▸ **GOAL OF THE EXERCISE**:
Please copy out every line of the listing below in which the word "Open" appears.

☆ ☆ ☆ ☆

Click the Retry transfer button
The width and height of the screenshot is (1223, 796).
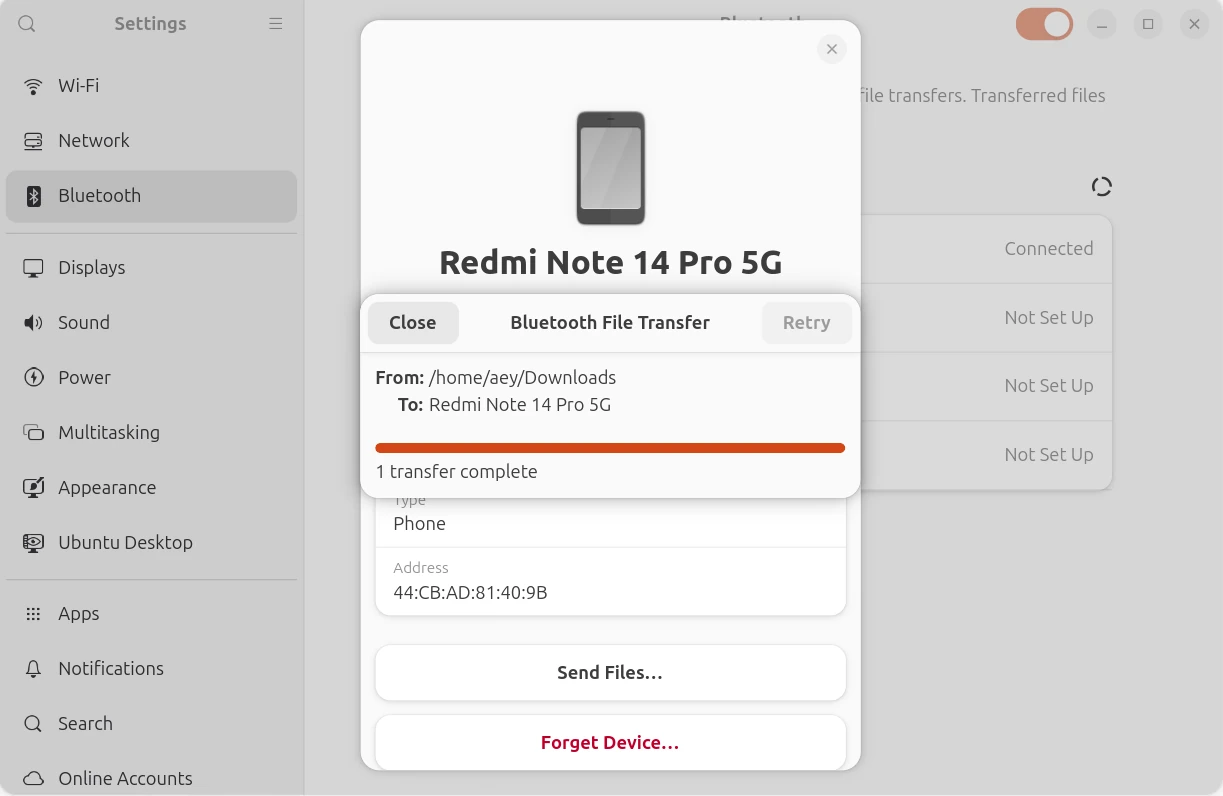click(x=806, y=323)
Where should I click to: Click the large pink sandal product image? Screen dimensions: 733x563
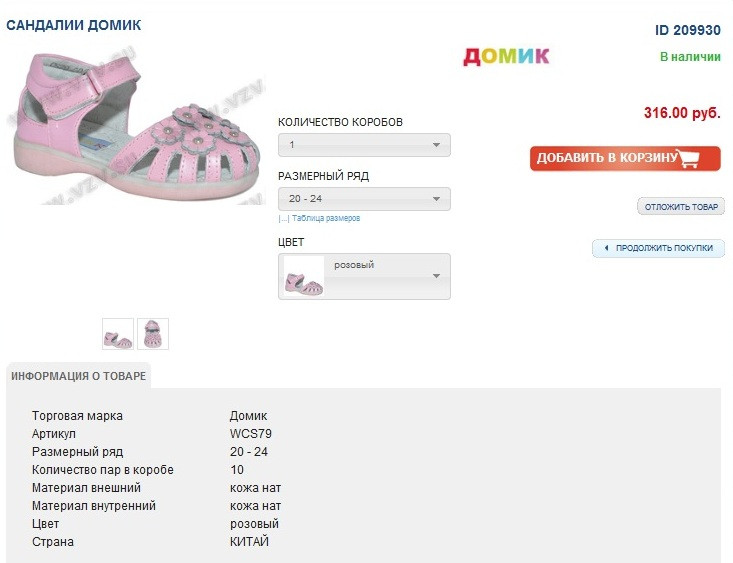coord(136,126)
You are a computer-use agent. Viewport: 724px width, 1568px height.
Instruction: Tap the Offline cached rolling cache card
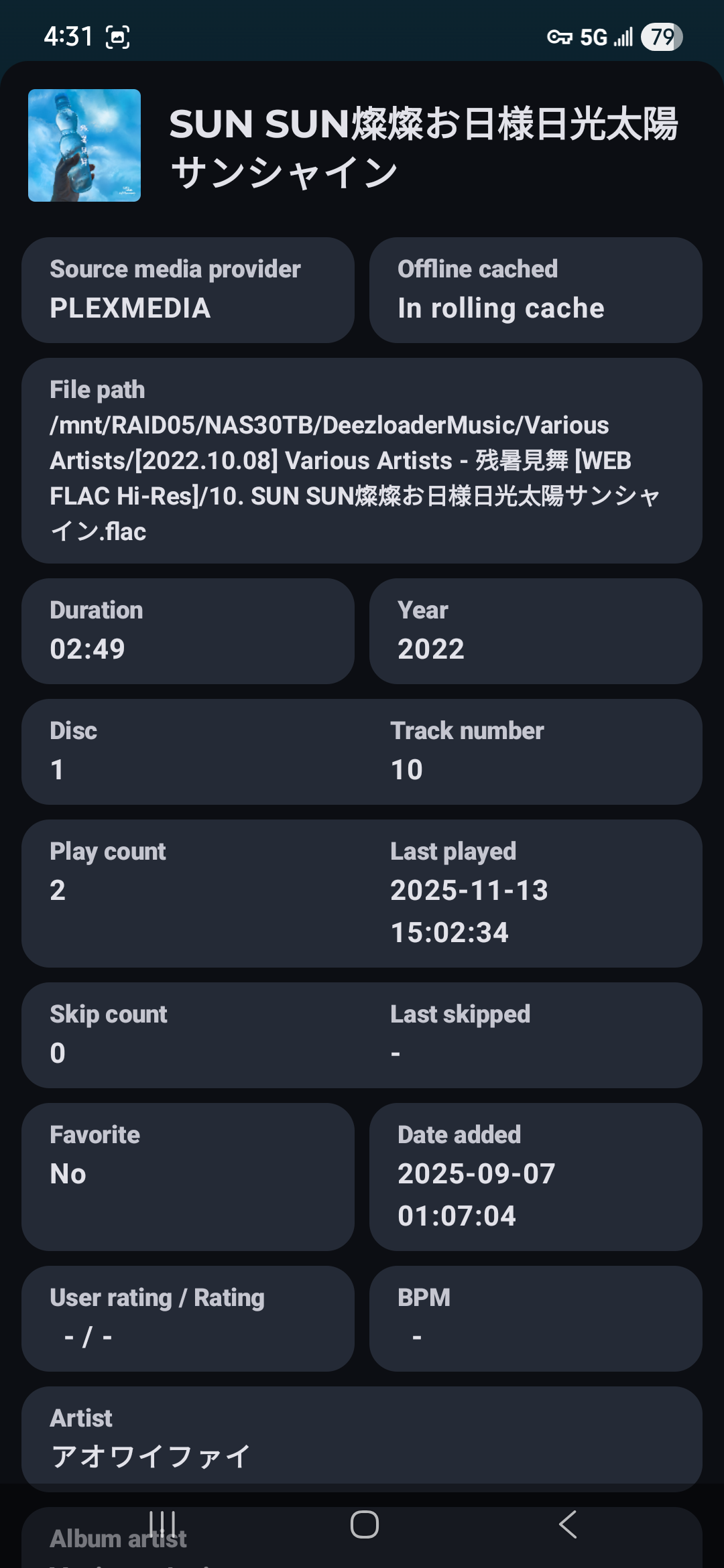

☆ ☆ ☆ ☆

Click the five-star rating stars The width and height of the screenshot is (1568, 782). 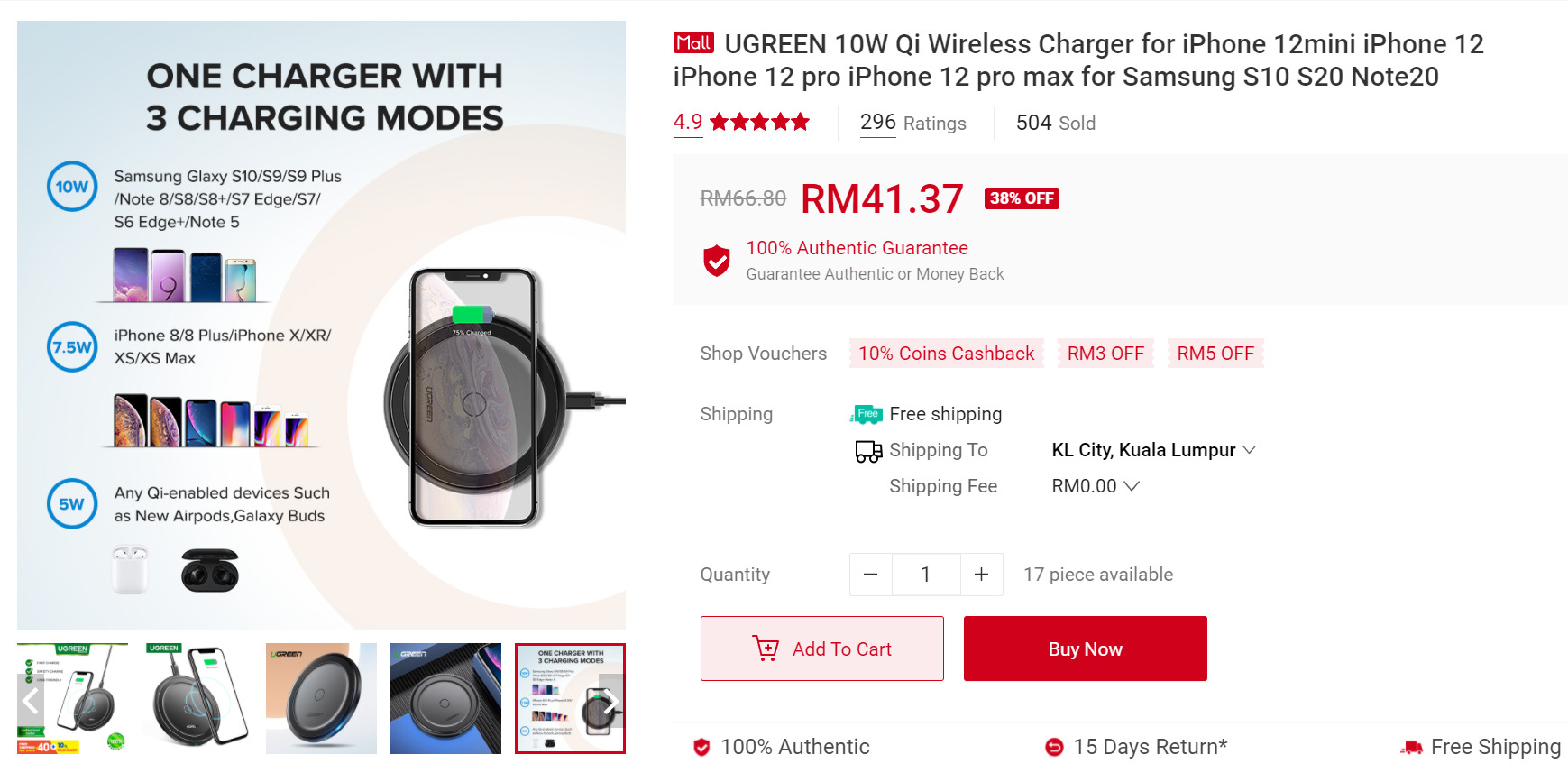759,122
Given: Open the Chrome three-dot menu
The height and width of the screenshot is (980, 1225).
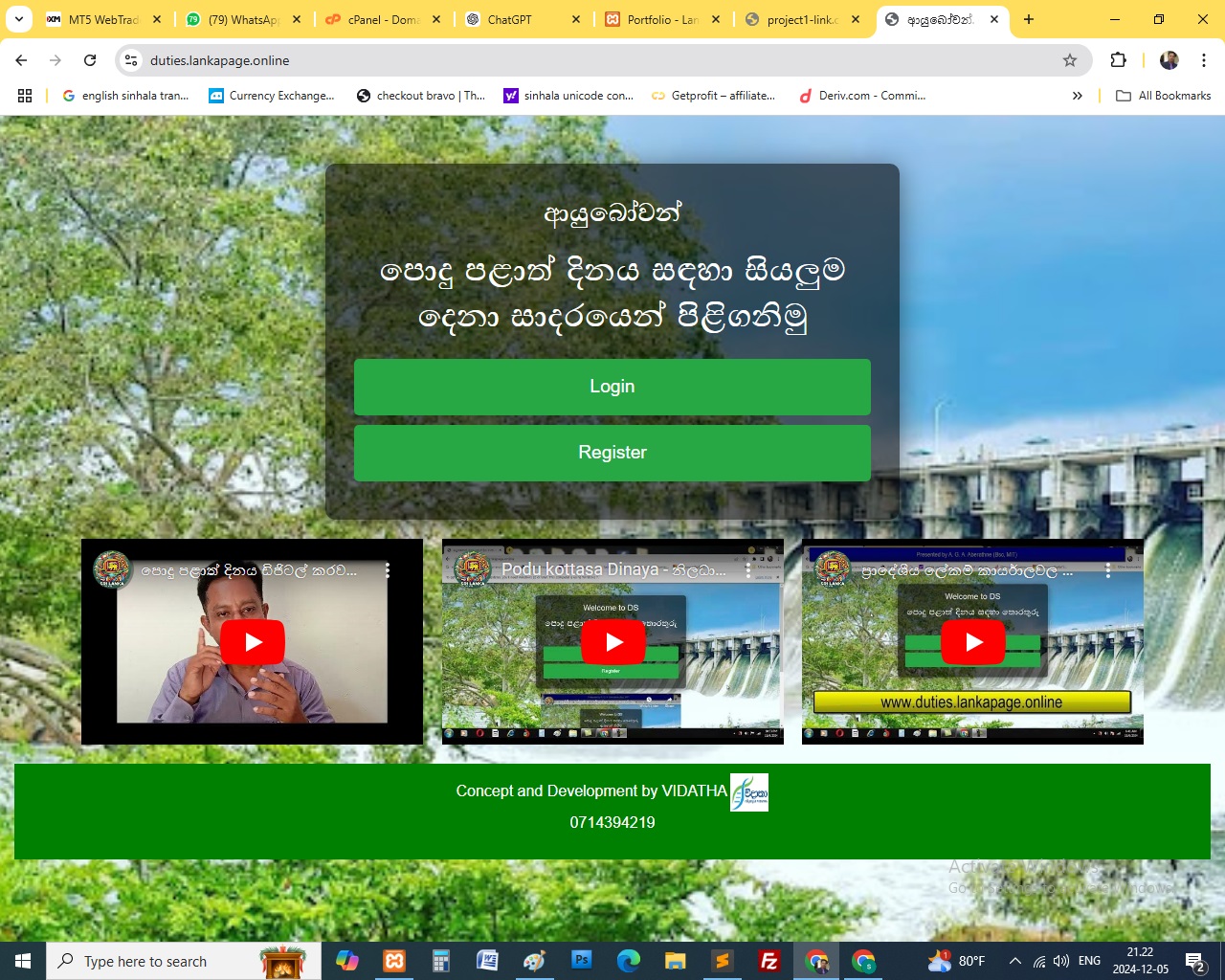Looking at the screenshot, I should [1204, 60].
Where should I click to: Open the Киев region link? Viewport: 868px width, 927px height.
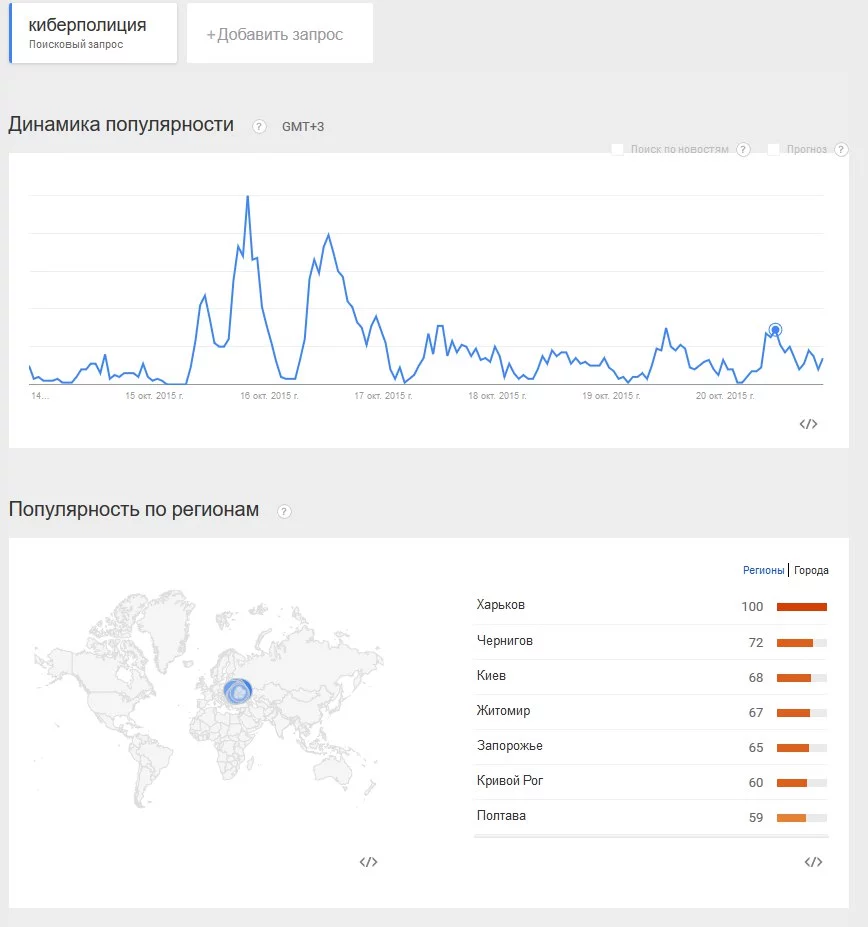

☆ ☆ ☆ ☆

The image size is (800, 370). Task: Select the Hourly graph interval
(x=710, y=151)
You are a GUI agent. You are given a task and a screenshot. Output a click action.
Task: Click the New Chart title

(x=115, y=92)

☆ ☆ ☆ ☆

▸ **TASK ANSWER**:
Given: Open the Chrome three-dot menu
Where should I click to: Open the Киев region link? Viewport: 868px width, 927px height.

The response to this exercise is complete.